Ca2+ binding sites of the ryanodine receptor/Ca2+ release channel of sarcoplasmic reticulum. Low affinity binding site(s) as probed by terbium fluorescence.

Abstract

Fluorescence spectroscopy has been used to study the interaction of Tb3+ (as a Ca2+ analog) with the purified ryanodine receptor (RyR)/Ca2+ release channel of skeletal muscle sarcoplasmic reticulum. Tb3+ replaces Ca2+ in both the high- and the low-affinity sites. Occupation of the low-affinity site (inhibitory), but not of the high-affinity Ca2+ binding site (activating), by Tb3+ results in a strong enhanced green fluorescence (at 543 nm) and in an inhibition of ryanodine binding. The Tb3+ concentrations required for half-maximal enhanced fluorescence and inhibition of ryanodine binding were: 22.5 +/- 2.5 microM (n = 4) and 22.3 +/- 3.1 microM (n = 2), respectively. Tb3+ appears to bind to the protein at two or more cooperative sites (nH = 2.4) and to dissociate from these sites with three different rate constants (K-1,1 = 361 +/- 250 min-1 (n = 6); K-1,2 = 0.45 +/- 0.22 min-1 (n = 11); K-1,3 = 0.011 +/- 0.013 min-1 (n = 7). The enhancement in Tb3+ fluorescence is very fast (K1 >> 5 x 10(5) M-1.min-1), and it is quenched by EGTA, La3+, or Ca2+ addition.
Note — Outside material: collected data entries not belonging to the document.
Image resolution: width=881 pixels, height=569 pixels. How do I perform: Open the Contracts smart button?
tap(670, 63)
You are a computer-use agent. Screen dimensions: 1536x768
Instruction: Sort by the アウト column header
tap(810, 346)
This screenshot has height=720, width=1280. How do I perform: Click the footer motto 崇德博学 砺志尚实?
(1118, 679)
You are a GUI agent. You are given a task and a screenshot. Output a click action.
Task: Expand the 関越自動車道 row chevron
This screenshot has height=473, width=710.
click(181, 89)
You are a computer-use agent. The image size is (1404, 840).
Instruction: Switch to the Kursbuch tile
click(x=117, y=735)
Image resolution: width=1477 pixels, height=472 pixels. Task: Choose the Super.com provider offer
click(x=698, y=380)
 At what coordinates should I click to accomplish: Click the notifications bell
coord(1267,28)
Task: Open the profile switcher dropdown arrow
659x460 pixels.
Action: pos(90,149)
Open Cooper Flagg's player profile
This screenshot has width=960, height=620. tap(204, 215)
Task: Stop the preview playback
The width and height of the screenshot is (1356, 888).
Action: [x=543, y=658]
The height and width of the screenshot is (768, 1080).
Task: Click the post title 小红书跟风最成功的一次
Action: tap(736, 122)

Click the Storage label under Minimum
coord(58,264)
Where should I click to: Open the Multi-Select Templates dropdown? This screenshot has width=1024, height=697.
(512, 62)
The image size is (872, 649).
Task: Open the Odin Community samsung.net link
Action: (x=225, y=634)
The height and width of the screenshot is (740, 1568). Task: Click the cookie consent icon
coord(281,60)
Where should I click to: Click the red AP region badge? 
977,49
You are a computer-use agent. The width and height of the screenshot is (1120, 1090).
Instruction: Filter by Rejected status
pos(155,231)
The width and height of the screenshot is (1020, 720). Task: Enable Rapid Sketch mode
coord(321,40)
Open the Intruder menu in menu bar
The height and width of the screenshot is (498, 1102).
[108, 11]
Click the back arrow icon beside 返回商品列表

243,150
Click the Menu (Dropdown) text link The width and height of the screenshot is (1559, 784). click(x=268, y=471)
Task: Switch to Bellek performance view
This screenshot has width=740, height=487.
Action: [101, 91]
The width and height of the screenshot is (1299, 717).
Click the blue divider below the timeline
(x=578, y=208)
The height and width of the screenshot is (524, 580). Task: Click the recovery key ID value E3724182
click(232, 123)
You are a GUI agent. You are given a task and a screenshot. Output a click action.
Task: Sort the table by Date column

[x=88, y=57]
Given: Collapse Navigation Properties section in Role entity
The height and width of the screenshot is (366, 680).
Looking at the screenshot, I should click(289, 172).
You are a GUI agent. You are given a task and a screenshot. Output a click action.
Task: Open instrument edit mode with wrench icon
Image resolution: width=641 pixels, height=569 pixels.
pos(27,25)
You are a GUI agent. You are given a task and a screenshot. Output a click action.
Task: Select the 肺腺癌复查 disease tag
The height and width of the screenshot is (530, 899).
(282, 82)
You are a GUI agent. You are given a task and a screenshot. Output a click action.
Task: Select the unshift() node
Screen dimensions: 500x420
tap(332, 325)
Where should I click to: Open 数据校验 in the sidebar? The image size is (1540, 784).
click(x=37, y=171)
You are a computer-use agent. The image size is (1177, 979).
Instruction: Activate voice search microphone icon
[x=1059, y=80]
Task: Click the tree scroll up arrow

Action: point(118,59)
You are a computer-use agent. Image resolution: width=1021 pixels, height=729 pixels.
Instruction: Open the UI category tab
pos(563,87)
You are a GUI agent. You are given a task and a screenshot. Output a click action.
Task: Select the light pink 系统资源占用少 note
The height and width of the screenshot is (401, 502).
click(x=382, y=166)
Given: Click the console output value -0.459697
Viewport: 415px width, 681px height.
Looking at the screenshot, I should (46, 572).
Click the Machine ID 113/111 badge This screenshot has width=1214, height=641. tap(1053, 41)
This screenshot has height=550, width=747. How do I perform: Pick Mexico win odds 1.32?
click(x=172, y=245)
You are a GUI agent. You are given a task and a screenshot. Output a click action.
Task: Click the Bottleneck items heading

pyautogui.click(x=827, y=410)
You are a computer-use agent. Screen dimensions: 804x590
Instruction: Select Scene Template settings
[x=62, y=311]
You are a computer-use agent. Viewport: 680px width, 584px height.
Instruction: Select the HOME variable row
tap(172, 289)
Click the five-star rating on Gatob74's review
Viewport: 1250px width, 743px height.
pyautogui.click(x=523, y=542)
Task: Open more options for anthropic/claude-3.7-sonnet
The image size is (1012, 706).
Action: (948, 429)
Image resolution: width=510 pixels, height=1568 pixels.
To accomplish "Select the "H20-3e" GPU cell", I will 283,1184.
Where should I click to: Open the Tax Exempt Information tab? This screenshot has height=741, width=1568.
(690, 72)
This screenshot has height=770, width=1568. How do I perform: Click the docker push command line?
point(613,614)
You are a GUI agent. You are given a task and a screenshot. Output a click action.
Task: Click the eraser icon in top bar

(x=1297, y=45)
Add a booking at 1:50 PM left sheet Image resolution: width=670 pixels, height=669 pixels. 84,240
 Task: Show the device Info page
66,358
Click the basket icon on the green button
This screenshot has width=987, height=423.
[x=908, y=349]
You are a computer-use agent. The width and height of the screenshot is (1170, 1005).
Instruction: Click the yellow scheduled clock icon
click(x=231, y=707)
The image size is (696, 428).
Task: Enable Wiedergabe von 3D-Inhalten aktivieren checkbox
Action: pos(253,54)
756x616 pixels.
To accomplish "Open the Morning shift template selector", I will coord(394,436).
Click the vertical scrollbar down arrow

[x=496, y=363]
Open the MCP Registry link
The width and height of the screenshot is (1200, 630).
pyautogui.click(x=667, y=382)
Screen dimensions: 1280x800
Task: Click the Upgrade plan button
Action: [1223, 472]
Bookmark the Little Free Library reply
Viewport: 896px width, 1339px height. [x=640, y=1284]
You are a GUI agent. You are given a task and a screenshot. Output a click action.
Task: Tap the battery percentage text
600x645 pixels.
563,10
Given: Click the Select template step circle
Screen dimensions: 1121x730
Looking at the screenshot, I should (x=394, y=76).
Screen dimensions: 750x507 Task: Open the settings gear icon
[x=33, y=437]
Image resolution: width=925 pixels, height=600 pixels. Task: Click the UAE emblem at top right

About 20% of the bound Tb3+ was not displaced by EGTA or Ca2+; suggesting its "occlusion" in the RyR. This is also reflected in the partially irreversible inhibition of ryanodine binding by Tb3+. Reconstitution of sarcoplasmic reticulum vesicles into a planar bilayer lipid membrane showed that the Ca2+ release channel was activated by submicromolar and inhibited by micromolar concentrations of Tb3+ and La3+. The Tb(3+)-activated channel showed an enhancement of the open dwell time of the channel. The results suggest that RyR/Ca2+ release channel undergoes conformational changes due to Tb3+ binding to the low-affinity Ca2+ binding site, and this binding results in the closing of the Ca2+ release channel.